To celebrate the visit of His Holiness to UB next week, the School of Architecture and Planning will present "Building Culture: Druk White Lotus School," an exhibition of photographs, architectural plans and drawings of Druk White Lotus School and its environs.
The exhibit will be on display, beginning today through Sept. 24, in the UB Art Gallery in the Center for the Arts, North Campus. The exhibit hours are 11 a.m. to 5 p.m. tomorrow, Saturday, Wednesday and Sept. 22 and 23; 11 a.m. to 7 p.m. today and Sept. 21; 10 a.m. to 6 p.m. Sunday and Sept. 24.; 10 a.m. to 7 p.m. Monday; and noon to 2 p.m. and 5-7 p.m. on Tuesday.
The school is a collaborative venture involving the London architectural firm Arup Associates, project architects for the school; the engineering firm Ove Arup; the Ladakhi Buddhist community; and the Ladakh Public Works Drupka Trust, based in Great Britain.

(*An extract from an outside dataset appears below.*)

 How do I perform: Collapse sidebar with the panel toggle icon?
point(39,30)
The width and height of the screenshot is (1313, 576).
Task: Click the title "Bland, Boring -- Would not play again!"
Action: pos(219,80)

While the school's infant court and nursery school are in operation, the project will not be completed until 2009. Nevertheless, it already has received considerable press attention and several prestigious World Architecture Awards for Best Green Building, Best Education Building and Best Asian Building.

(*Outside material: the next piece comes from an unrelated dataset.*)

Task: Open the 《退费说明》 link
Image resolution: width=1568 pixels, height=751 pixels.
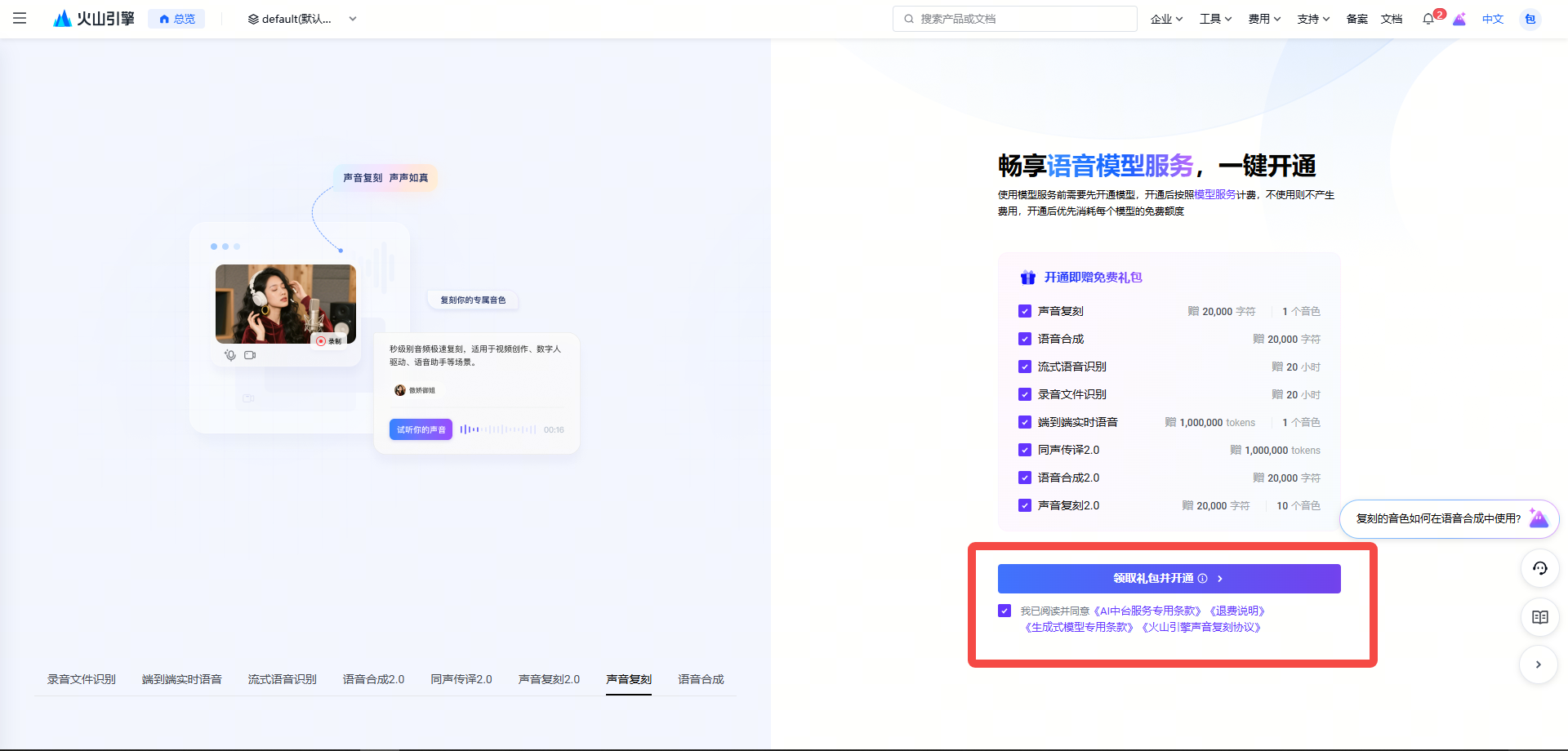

This remarkable undertaking is considered widely to be an object lesson in how to promote prosperity, youth enterprise and cultural values in one of the world's peripheral regions.
The site's fragile, high-desert environment is under threat from inappropriate development. This has provoked concern for the preservation of the multidimensional Ladhaki culture itself and informed the Druk project from its inception.
To protect the environment, the project uses traditional building methods, modern forms and technologies, and locally produced recyclable materials to produce an aesthetically attractive complex that is virtually self-sustainable and expressive of a deep reverence for the natural environment.
Although the population of the region is 50 percent Buddhist and the school is based on Buddhist principles, it also must serve the interests of the Hindu and Muslim populations of Ladakh.
The White Lotus School curriculum supports a broad-based education, initially in the native Ladakhi language and later in English, that honors traditional Buddhist teachings while supporting the indigenous culture and advancing modern scientific knowledge of interest to the general population.
Only 10 percent of Ladakh's school children finish high school, in part because many schools in the region are taught in Urdu, a language not spoken by much of the population, and additional instruction available in monasteries is open only to boys.
When complete, the White Lotus School will have an enrollment of 800 boys and girls, including the poorest, from its immediate environs and, through a residential program, from distant valleys as well.